Estos estudios aportan datos fundamentales sobre los parámetros del terreno y la excavabilidad del suelo mediante medios mecánicos o neumáticos. También aportan el análisis de las cimentaciones óptimas para las estructuras previstas en el proyecto.
Una infraestructura clave para el futuro de Burriana
La nueva depuradora sustituirá a la actual planta, construida en 1982 en la zona de Serratella–Los Arcos. Esta planta ha quedado obsoleta tras décadas de reparaciones que no han logrado resolver los problemas de averías y malos olores. La futura EDAR incorporará tecnología de última generación, con sistemas de aireación prolongada, tratamiento de fangos y una estación regeneradora que permitirá la reutilización del agua para riego agrícola.
Una vez finalizadas las obras, cuyo plazo de ejecución es de dos años tras la aprobación definitiva, las instalaciones actuales serán demolidas.
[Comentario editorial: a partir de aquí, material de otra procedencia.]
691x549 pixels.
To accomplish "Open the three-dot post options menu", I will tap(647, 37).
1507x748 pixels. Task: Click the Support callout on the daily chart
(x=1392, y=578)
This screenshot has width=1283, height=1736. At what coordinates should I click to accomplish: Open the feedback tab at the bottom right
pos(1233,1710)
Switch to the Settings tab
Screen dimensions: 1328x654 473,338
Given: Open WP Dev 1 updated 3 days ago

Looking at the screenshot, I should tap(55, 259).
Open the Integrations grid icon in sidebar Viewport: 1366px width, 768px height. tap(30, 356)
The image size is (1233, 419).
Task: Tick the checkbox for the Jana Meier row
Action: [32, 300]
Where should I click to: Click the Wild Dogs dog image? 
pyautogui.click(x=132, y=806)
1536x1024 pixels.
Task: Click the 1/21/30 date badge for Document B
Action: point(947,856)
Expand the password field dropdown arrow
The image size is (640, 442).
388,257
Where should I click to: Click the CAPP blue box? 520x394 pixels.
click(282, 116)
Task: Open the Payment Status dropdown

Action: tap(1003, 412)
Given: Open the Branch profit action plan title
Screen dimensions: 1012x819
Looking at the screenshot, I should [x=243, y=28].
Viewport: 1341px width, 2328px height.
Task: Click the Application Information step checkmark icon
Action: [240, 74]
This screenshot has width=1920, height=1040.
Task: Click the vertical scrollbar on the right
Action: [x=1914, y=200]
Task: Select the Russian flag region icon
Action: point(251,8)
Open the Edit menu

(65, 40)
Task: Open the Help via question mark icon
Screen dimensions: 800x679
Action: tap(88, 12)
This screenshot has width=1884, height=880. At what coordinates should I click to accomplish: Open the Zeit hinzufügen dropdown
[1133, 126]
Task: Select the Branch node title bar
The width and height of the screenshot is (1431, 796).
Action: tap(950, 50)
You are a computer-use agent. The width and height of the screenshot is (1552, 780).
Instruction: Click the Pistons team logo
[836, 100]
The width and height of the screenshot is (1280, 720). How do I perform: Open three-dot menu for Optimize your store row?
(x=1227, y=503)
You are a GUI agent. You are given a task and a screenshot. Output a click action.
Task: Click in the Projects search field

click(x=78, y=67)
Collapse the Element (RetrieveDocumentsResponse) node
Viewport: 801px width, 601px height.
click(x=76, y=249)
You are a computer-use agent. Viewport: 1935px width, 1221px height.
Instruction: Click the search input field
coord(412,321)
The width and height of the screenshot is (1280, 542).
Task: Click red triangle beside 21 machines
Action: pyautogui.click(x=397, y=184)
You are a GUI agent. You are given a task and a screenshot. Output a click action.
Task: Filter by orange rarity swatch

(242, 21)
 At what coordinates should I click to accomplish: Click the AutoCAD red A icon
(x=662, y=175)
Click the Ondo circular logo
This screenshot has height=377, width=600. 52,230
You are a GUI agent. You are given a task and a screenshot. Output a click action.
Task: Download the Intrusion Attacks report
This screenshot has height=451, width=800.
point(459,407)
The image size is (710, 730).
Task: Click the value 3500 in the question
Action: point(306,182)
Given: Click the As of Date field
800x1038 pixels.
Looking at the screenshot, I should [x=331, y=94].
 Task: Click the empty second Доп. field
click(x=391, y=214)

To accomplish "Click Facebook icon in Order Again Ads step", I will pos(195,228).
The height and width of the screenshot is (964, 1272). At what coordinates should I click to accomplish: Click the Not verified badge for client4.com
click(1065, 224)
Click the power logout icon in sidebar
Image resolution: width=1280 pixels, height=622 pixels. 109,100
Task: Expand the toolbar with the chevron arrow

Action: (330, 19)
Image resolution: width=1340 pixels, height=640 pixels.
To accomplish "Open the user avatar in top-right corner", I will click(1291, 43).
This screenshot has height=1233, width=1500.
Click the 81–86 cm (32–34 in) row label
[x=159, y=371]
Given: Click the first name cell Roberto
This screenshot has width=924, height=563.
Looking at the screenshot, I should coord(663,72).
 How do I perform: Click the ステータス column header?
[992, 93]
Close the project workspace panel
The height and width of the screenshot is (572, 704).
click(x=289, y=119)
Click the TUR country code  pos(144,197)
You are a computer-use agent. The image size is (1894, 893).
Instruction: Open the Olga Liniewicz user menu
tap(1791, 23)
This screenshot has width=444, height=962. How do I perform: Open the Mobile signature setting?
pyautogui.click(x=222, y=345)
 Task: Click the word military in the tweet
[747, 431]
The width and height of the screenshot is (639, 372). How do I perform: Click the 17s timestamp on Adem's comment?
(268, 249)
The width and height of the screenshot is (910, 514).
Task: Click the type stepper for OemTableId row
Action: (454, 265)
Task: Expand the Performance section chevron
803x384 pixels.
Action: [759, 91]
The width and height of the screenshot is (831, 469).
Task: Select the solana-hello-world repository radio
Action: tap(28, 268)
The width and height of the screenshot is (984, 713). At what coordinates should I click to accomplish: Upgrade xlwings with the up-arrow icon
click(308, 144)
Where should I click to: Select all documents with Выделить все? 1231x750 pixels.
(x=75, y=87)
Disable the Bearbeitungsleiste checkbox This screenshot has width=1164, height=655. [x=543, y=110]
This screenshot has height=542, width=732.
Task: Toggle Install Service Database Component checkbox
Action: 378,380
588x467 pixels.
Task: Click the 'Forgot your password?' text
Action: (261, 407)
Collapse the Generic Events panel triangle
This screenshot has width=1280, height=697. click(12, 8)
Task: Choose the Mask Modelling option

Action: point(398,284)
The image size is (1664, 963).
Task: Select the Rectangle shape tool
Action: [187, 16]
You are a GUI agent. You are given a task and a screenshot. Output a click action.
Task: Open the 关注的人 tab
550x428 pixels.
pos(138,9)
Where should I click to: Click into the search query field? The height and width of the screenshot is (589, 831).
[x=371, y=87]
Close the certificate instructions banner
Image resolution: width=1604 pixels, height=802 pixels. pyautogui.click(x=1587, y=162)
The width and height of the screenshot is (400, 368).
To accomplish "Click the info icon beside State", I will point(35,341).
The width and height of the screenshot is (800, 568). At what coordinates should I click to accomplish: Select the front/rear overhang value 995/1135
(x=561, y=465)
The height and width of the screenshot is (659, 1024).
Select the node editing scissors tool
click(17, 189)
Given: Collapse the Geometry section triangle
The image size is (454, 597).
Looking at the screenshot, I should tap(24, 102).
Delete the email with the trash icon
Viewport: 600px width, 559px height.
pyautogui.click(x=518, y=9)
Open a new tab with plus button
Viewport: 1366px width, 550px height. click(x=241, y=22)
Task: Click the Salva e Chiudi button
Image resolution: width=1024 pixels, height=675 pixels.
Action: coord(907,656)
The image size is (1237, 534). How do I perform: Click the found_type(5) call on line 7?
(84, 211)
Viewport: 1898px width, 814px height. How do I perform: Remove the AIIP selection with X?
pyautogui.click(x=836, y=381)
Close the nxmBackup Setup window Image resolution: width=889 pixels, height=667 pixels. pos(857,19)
Además, el espacio revertirá al municipio, manteniéndose únicamente un bombeo y un tanque de regulación.
El alcalde de Burriana, Jorge Monferrer Daudí, ha señalado que “este proyecto marca un antes y un después en el futuro medioambiental y urbanístico de Burriana”, al tratarse de una actuación esperada durante décadas. Además, ha subrayado que la nueva infraestructura “desbloquea una demanda histórica de los vecinos y representa la mayor inversión de la Generalitat Valenciana en la ciudad, con un desembolso de 35 millones de euros”, y permitirá dotar al municipio de unas infraestructuras hidráulicas de última generación.